30/10/2024
New release: The Unpublished Letters of Muhammad Asad
Written by Muhammad Asad & Pola Hamida Asad
ISBN 9789672638841, Softcover, 292 pages
RM55.00
Muhammad Asad is arguably one of the 20th century’s greatest Muslim thinkers from the West. However, those who have followed his career through his books and writings know that no contemporaneous Muslim intellectual has contributed more to understanding Islam and awakening Muslims or worked harder to build a bridge between the East and the West than Asad.
These unpublished letters showcase Asad’s intellectual and personal life, his relationship with family and friends, the agony he suffered while he was imprisoned at Ahmadnagar internment camp during World War II, the fond memories of his years in Pakistan, the turbulent period of his life when false allegations were made against him after he resigned as Pakistan’s representative to the United Nations, and his marriage to Pola Hamida in New York. In his own words: ‘Very few people realize how I was treated at the time of my removal from the Pakistan Foreign Service, but it was an extraordinarily bitter experience.’

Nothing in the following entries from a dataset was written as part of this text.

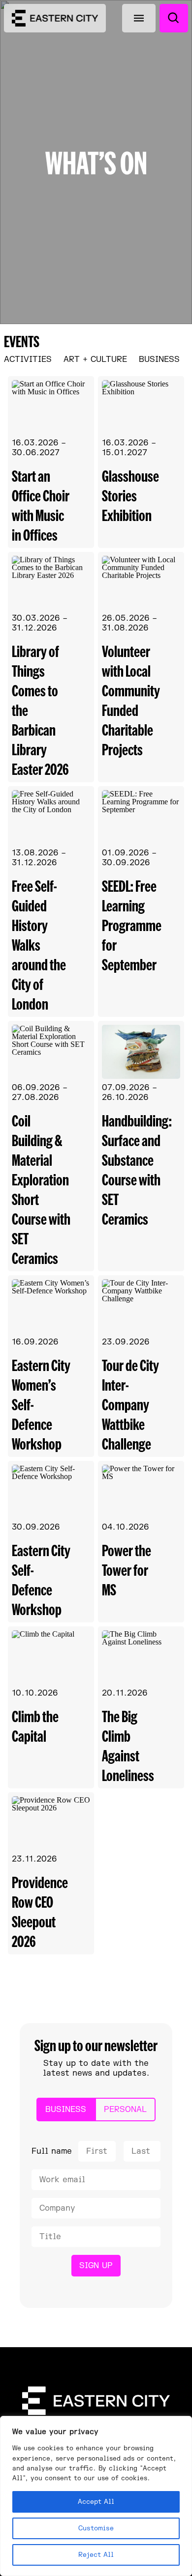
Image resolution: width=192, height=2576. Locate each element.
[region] (96, 2496)
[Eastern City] (55, 18)
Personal (125, 2109)
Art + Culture (95, 359)
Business (159, 359)
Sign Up (96, 2266)
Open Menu (139, 18)
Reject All (96, 2555)
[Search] (174, 18)
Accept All (96, 2502)
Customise (96, 2528)
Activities (28, 359)
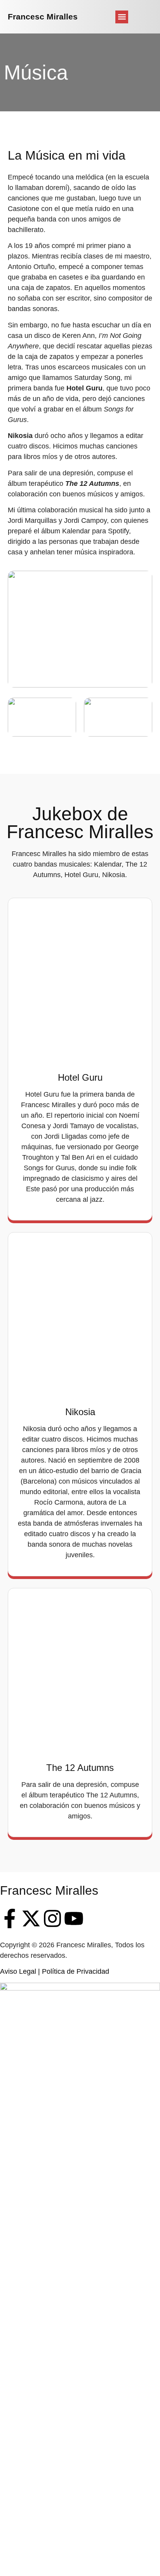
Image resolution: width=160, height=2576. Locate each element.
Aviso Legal (18, 1971)
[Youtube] (73, 1918)
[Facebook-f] (9, 1918)
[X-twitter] (31, 1918)
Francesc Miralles (43, 16)
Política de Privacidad (75, 1971)
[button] (121, 17)
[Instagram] (52, 1918)
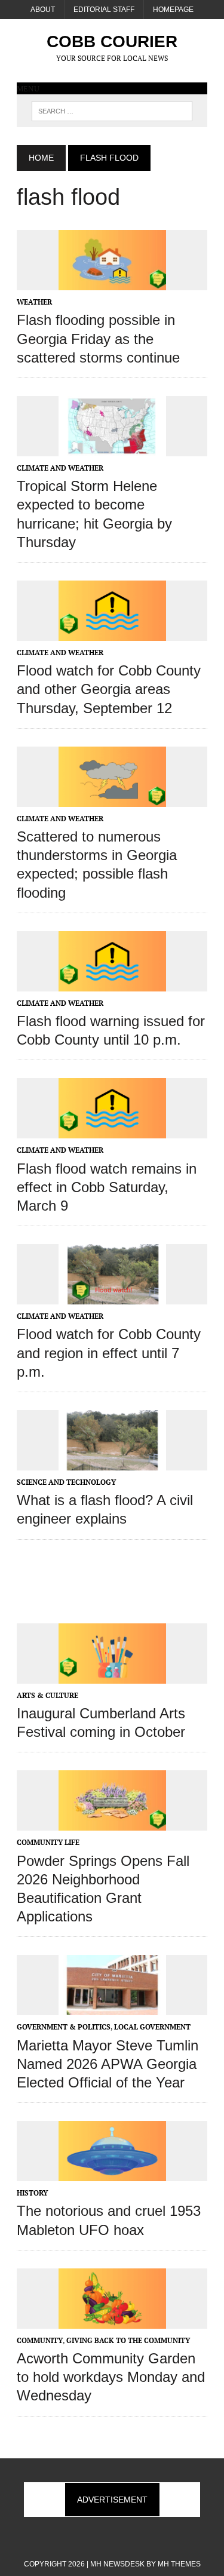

When Asad ended his short-lived career with the Pakistan foreign office in October 1952 because he was denied permission to marry Pola Hamida, his life took a new turn. Rumours circulated among the Pakistani press that he had committed apostasy and reverted to Judaism. He was also labelled as an agent of the Western powers. We learnt that one person who steadfastly supported him and defended his reputation was the late Maulana Abu’l-A’la al-Mawdudi, although Asad was never one of Jama‘at Islami’s ideologues. We also learnt that the funding arrangement for Asad’s Qur’anic translation project was made through the good office of the Muslim World League (Rābitah al-‘Alam al-Islāmī) and its representative office in Europe (Islamic Centre Geneva) which was headed by Dr Said Ramadan, the son-in-law of Hasan al-Banna, the founder of Muslim Brotherhood (al-Ikhwān al-Muslimūn).
Leopold Weiss was born on 2 July, 1900; Muhammad Asad died on 20 February, 1992 and was buried in a cemetery in Granada, Spain. A compilation of his unpublished letters, this book provides a rare insight into the feelings and mind of this great reformer of Islam.